In Luck at Last eBook

This eBook from the Gutenberg Project consists of approximately 239 pages of information about In Luck at Last.

In Luck at Last eBook

This eBook from the Gutenberg Project consists of approximately 239 pages of information about In Luck at Last.

“I wish,” he said at length, “I wish I had known this only two months ago.  I wish I had paid more attention to Iris.  What a dreadful thing it is to have a grandfather who keeps secrets from his grandson.  What a game we might have had over this job!  What a game we might have still if—­”

And here he stopped, for the first germ or conception of a magnificent coup dawned upon him, and fairly dazzled him so that his eyes saw a bright light and nothing else.

“If Lotty would,” he said.  “But I am afraid she won’t hear of it.”  He sprung to his feet and caught sight of his own face in the looking glass over the fireplace.  He smiled.  “I will try,” he said, “I think I know by this time, how to get round most of ’em.  Once they get to feel there are other women in the world besides themselves, they’re pretty easy worked.  I will try.”

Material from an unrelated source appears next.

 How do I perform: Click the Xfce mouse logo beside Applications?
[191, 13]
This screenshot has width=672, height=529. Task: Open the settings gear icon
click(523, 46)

One has only to add to the revelations already made that Joe paid a second visit to the shop, this time early in the morning.  The shutters were only just taken down.  James was going about with that remarkable watering-pot only used in shops, which has a little stream running out of it, and Mr. Emblem was upstairs slowly shaving and dressing in his bedroom.  He walked in, nodded to his friend the assistant, opened the safe, and put back the roll.

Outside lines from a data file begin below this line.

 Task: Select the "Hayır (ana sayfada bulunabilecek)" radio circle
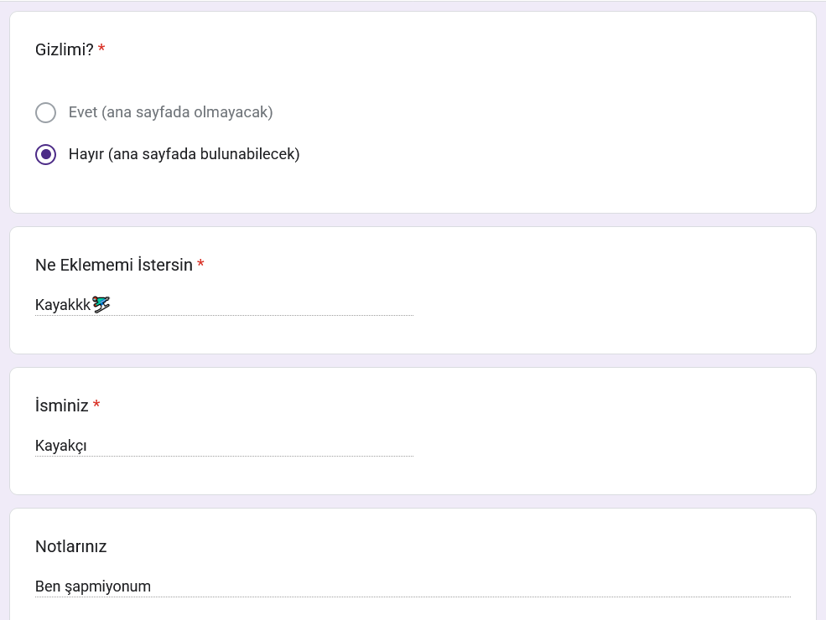(x=46, y=154)
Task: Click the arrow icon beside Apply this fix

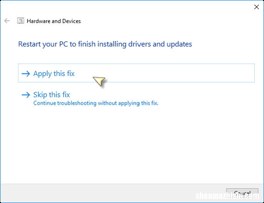Action: pos(26,74)
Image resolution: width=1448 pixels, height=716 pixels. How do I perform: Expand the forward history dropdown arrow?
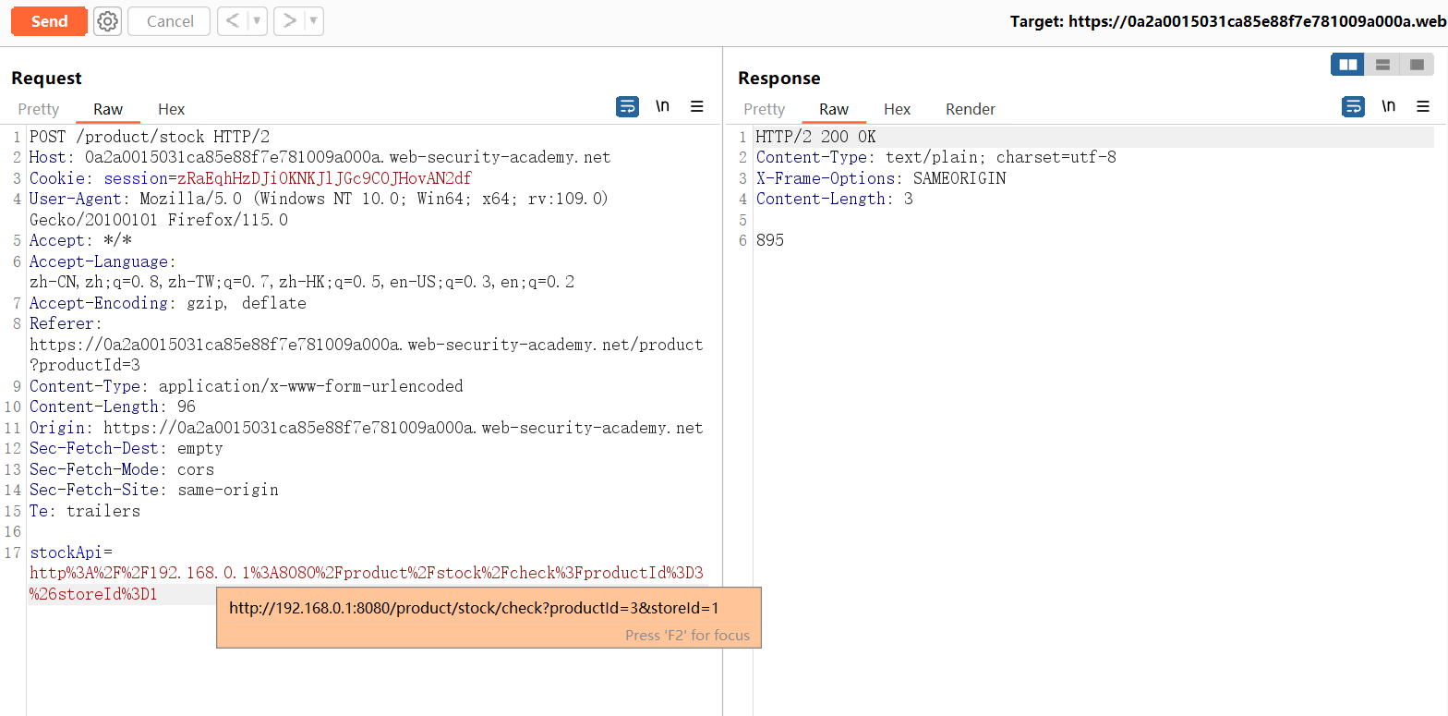[x=314, y=21]
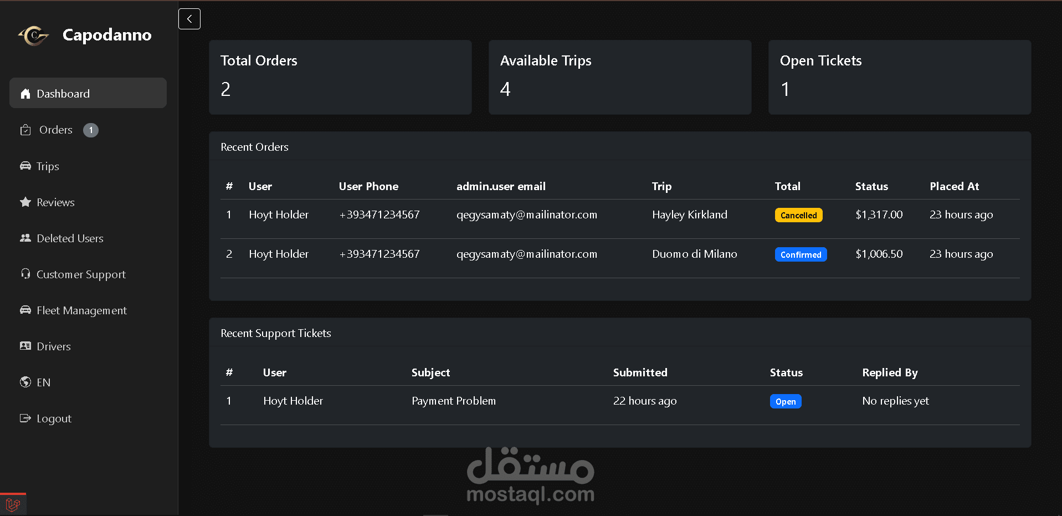Click the Orders count badge

coord(91,130)
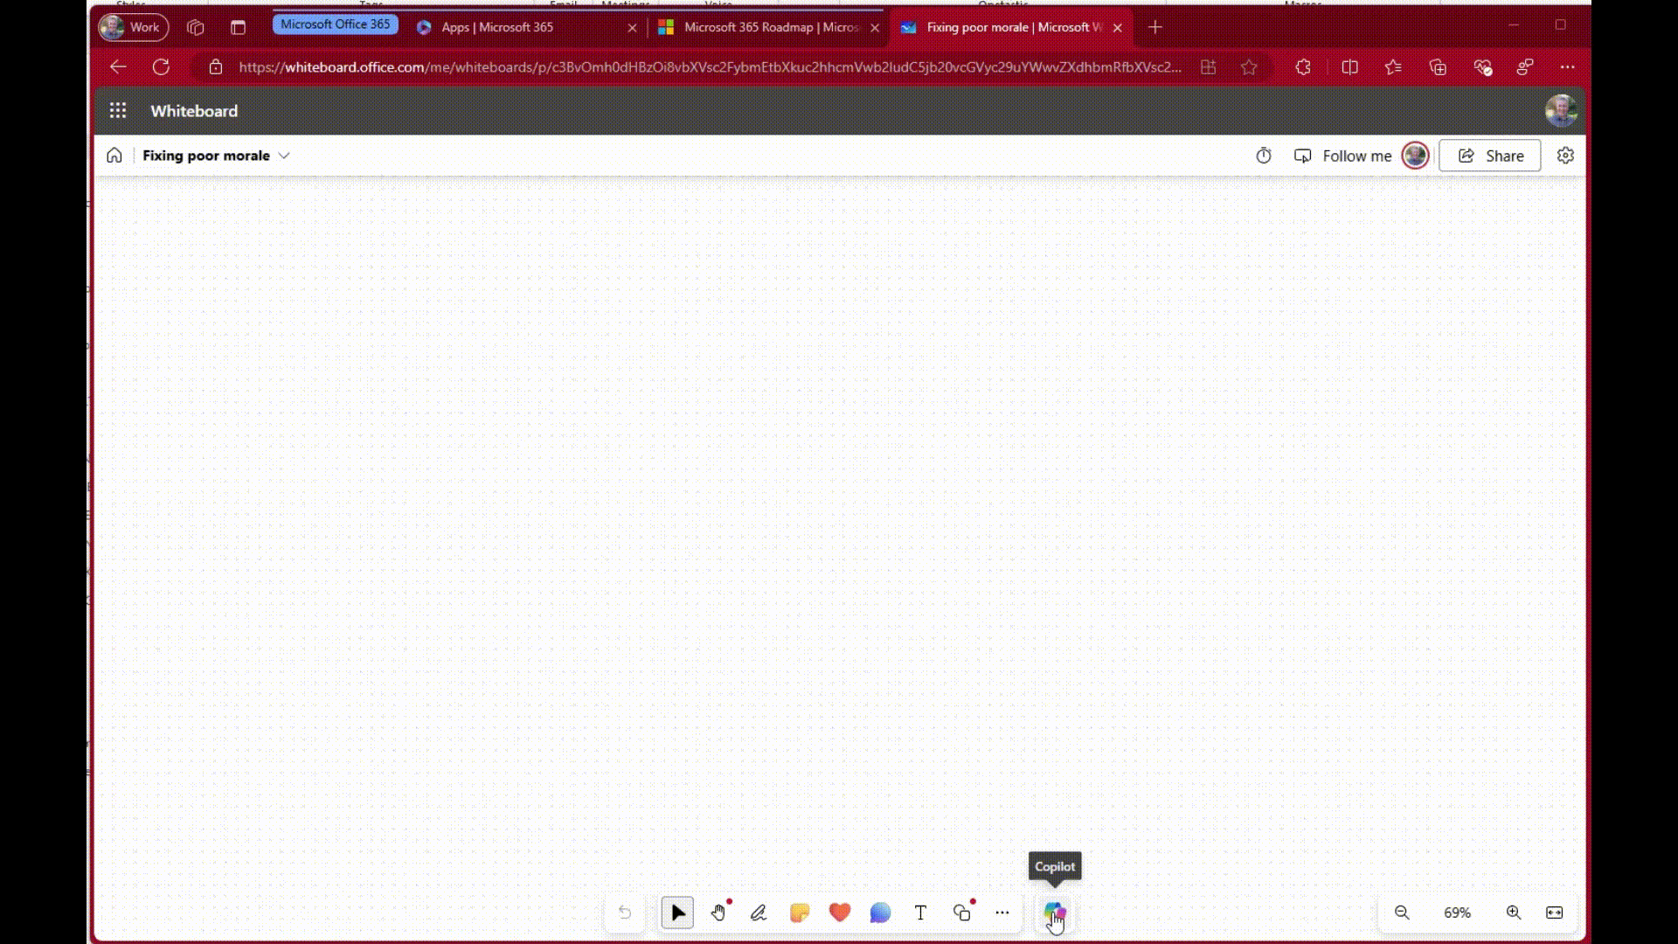Toggle Follow me presenting mode
This screenshot has width=1678, height=944.
[1343, 156]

“Now,” he murmured, “if the old man has really been such a dunder-headed pump as not to open the packet all these years, what the devil can he know?  The name is different; he hasn’t got any clew to the will; he hasn’t got the certificate of his daughter’s marriage, or of the child’s baptism—­both in the real name.  He hasn’t got anything.  As for the girl here, Iris, having the same christian-name, that’s nothing.  I suppose there is more than one woman with such a fool of a name as that about in the world.

“Foxy,” he said cheerfully, “have you found anything yet about the investments?  Odd, isn’t it?  Nothing in the safe at all.  You can have your key back.”

He tossed him the key carelessly and went away.

The question of his grandfather’s savings was grown insignificant beside this great and splendid prize which lay waiting for him.  What could the savings be?  At best a few thousands; the slowly saved thrift of fifty years; nobody knew better than Joe himself how much his own profligacies had cost his grandfather; a few thousands, and those settled on his Cousin Iris, so that, to get his share, he would have to try every kind of persuasion unless he could get up a case for law.  But the other thing—­why, it was nearly all personal estate, so far as he could learn by the will, and he had read it over and over again in the room at Somerset House, with the long table in it, and the watchful man who won’t let anybody copy anything.  What a shame, he thought, not to let wills be copied!  Personalty sworn under a hundred and twenty thousand, all in three per cents, and devised to a certain young lady, the testator’s ward, in trust, for the testator’s son, or his heirs, when he or they should present themselves.  Meantime, the ward was to receive for her own use and benefit, year by year, the whole income.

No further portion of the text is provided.